Он набросил на плечи пуловер, все это время лежавший на стойке портье, и снова завязал рукава. В его движениях было что-то умоляющее, будто он раскаивался и был готов взять свои слова обратно.
Убила человека.
Дверь захлопнулась, металлически щелкнул замок. Ханс-Петер остался стоять на месте, сцепив пальцы так, что костяшки побелели, и вдруг в голове взорвалась боль, белыми вспышками рассыпавшись перед глазами.
Убила человека.
Как они познакомились… Первые встречи после того, как он обнаружил ее без сознания поблизости от мыса Темпелудден. Она поскользнулась и упала во время пробежки. Одна нога у Жюстины была слабая — последствия детской травмы. Он помог ей добраться до дома, и после они много раз говорили друг другу, что это была любовь с первого взгляда. Оба немолоды — подумать только, встретить настоящую любовь еще раз, какой дар небес!
Жюстина оказалась чудесной подругой и любовницей. Но у нее имелось и другое — в ее психике прятались черные дыры. И Жюстина продемонстрировала их довольно скоро, чтобы предупредить его, дать шанс сбежать.
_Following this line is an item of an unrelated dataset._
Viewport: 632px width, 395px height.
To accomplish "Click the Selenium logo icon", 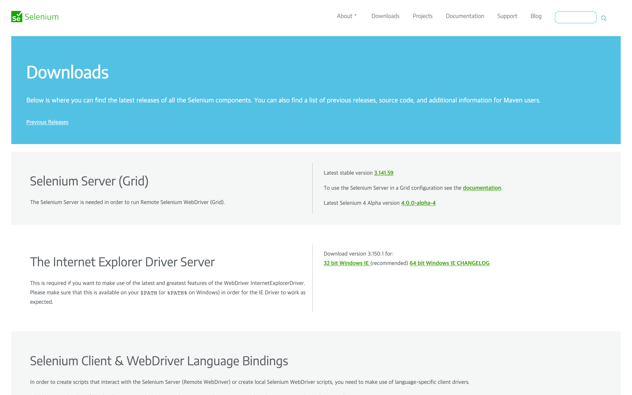I will (17, 16).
Ее рыдания, отчаяние и чувство вины.
«Вокруг меня исчезают люди. А если с тобой что-нибудь случится, Ханс-Петер. Я приношу несчастья, нам лучше больше не встречаться». Ее беззащитное лицо, побагровевшие нежные губы. Он целовал эти губы, она пробуждала в нем желание, подобного которому он прежде не испытывал.
«Дурочка моя любимая, как может человек приносить несчастья другим. Ты же сама понимаешь, что это чушь».
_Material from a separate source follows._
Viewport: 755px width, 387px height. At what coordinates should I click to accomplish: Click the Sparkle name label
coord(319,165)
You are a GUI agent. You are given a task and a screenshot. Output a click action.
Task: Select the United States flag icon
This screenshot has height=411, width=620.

Он часами сидел с ней и гладил, утешая.
«Жюстина, я тебя никому не отдам. Потому что теперь мы — это мы. Только мы. Отныне и навсегда».
Он знал, что его слова звучат высокопарно, но удержаться не мог. К тому же она и вправду успокаивалась.
Натан Гендсер, пропавший в джунглях, был ее любовником. Как ни странно, Ханс-Петер не ревновал. Скорее всего, этот человек погиб — и получил по заслугам, хотя так думать, конечно, нельзя, и уж точно нельзя произносить такое вслух. Гендсер обижал Жюстину, они были плохой парой. Он заманил ее в опаснейшую экспедицию в джунглях, чтобы испытать ее. Немолодую уже женщину, полноватую и не слишком сильную. Как же она его не раскусила. Конечно, любовь слепа. Зато Ханс-Петер сразу понял, в чем тут дело, как только она рассказала ему ту историю. Все яснее ясного, он этого Гендсера видел насквозь, но никогда не говорил об этом Жюстине, чтобы лишний раз не растревожить.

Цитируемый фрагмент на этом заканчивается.